HI. I'm a newbie at woodwork. Lets say that you wanted to make, as a commercial venture in a small workshop, boxes 150mm height. And you decided to use dove - tail joints at the corners (dove-tail considered most appropriate, but other similar joints may be adequate).

What machine (or labour saving device) would you or could you use to make the joints with? Thanks.


----------



## marcros (24 Feb 2016)

i think that the first consideration would be to consider what your customers wanted, both in terms of a standardised product and joint. 

Is it a hand cut dovetail box that they will pay a premium for? If this is the case, I would look at batch production if it is a standardised product- cutting several sets of pins and tails at a time. If a dovetail is considered essential but it can be machine cut, then a router and dovetail jig may be appropriate. For one offs, it may be quicker to cut by hand rather than set up the jig. 
Do they want a dovetailed box, or just a box that looks aesthetically pleasing? If so, then there are various router joints that would be quicker than dovetails- a lock mitre joint (once set up) for instance.
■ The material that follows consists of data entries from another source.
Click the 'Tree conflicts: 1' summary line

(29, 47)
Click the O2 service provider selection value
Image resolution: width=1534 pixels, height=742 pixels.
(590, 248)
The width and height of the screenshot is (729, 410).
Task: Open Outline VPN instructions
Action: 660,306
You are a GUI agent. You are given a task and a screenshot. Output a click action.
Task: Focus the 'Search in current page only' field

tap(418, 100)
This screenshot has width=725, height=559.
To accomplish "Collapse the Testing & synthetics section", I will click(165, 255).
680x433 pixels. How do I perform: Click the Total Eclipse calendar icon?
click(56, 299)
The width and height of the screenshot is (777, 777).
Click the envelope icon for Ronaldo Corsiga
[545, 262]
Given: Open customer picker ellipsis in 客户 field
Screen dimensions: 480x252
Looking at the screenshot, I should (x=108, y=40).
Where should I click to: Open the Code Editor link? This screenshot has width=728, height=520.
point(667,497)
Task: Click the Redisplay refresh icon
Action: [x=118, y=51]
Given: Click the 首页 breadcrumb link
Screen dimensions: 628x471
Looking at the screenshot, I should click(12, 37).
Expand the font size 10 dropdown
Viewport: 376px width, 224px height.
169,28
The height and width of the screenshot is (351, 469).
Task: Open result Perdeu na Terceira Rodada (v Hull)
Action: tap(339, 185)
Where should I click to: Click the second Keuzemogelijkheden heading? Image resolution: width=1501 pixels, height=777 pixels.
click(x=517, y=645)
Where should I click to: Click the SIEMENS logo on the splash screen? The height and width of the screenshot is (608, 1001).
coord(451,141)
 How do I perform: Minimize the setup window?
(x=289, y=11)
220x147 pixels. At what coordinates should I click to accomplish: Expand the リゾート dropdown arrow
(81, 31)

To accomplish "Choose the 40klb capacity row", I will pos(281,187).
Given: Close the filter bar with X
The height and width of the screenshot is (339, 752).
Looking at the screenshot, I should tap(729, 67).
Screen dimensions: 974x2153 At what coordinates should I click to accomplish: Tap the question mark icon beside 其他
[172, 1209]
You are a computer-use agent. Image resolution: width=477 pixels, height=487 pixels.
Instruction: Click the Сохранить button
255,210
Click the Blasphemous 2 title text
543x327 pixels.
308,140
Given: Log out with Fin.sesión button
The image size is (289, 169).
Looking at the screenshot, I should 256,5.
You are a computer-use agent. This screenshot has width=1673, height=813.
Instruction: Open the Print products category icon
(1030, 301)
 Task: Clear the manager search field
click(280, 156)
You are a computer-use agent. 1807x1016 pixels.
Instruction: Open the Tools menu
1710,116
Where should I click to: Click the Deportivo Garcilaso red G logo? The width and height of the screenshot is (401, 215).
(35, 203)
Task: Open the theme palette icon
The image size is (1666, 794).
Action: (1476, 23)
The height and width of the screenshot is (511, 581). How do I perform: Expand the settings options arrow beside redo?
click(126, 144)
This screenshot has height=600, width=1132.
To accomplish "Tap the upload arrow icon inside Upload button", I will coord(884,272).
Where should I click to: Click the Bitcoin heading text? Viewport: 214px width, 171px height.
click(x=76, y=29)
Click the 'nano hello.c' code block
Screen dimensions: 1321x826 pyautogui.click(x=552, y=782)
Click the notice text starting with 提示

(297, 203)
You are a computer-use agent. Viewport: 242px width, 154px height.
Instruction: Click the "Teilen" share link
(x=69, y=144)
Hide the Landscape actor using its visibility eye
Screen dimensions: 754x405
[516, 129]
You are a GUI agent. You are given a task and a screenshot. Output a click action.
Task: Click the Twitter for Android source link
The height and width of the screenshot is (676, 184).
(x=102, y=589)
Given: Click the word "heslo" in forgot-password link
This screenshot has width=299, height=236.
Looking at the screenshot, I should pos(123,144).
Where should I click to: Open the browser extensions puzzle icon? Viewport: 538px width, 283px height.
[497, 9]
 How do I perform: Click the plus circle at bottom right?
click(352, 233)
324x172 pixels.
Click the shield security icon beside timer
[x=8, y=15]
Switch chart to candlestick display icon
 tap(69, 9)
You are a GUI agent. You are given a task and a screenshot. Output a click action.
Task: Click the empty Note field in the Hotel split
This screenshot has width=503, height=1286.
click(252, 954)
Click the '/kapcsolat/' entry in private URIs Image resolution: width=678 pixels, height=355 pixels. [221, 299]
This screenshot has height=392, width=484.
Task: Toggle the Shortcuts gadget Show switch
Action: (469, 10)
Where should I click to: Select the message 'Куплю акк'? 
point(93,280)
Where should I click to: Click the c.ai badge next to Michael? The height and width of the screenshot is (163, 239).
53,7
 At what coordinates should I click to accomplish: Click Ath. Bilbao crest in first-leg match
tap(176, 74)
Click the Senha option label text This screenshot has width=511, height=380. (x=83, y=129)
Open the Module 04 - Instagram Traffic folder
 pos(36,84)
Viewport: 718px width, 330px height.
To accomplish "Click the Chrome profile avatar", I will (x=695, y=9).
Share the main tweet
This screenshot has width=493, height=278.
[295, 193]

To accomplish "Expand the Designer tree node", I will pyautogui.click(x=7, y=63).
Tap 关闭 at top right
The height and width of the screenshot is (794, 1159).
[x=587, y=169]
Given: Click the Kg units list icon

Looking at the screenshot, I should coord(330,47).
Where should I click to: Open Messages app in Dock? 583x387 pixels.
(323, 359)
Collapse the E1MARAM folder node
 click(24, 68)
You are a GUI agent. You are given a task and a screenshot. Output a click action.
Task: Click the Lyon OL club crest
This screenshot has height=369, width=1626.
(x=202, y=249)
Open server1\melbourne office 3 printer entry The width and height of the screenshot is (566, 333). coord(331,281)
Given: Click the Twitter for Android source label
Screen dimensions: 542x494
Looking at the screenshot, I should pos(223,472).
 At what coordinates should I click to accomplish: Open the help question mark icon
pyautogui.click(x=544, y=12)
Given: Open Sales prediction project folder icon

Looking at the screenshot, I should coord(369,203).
Is it solid timber or veneered sheet. you could set this up quickly if you use a standard thickness of side, but I dont know how sensitive it would be if you were 1/2" a mm didfferent between boxes. 
Do they want bespoke items- one offs in their choice of timber, potentially choice of size, lining etc. 

If you can avoid the dovetail, keyed mitres would be a reasonable option, with a couple of jigs on the table saw.

Many things to think about- some examples of what you want to make and an idea of batch size/quantity would help you to get better answers.


----------



## RobinBHM (24 Feb 2016)

A dovetailing machine  

Brookman is a well known make and there are some Italian makes.

For low volume a router and jig.


----------



## biskit (24 Feb 2016)

Richard have you considered box joints like Fishandchips did, and he made a jig that can be found a few threads down . 
Table saw box joint jig.


----------



## sunnybob (24 Feb 2016)

If you want to make money on boxes, then dove tails are far too time consuming unless you are going to make low volume high price items.
45 degree mitres are much much quicker.
research your market before you buy any tools. there are so many people making boxes for market stalls and car boot sales, you might find yourself working for 50 pence an hour, or even a loss.


----------



## Beau (24 Feb 2016)

Woodrat. They don't seem to be fashionable but make superb dovetails once you get the hang of it.


----------



## Zeddedhed (24 Feb 2016)

I think the best all round box making tool ever invented is this







Perfect Mitres, accurate crosscuts and peace and quiet.


----------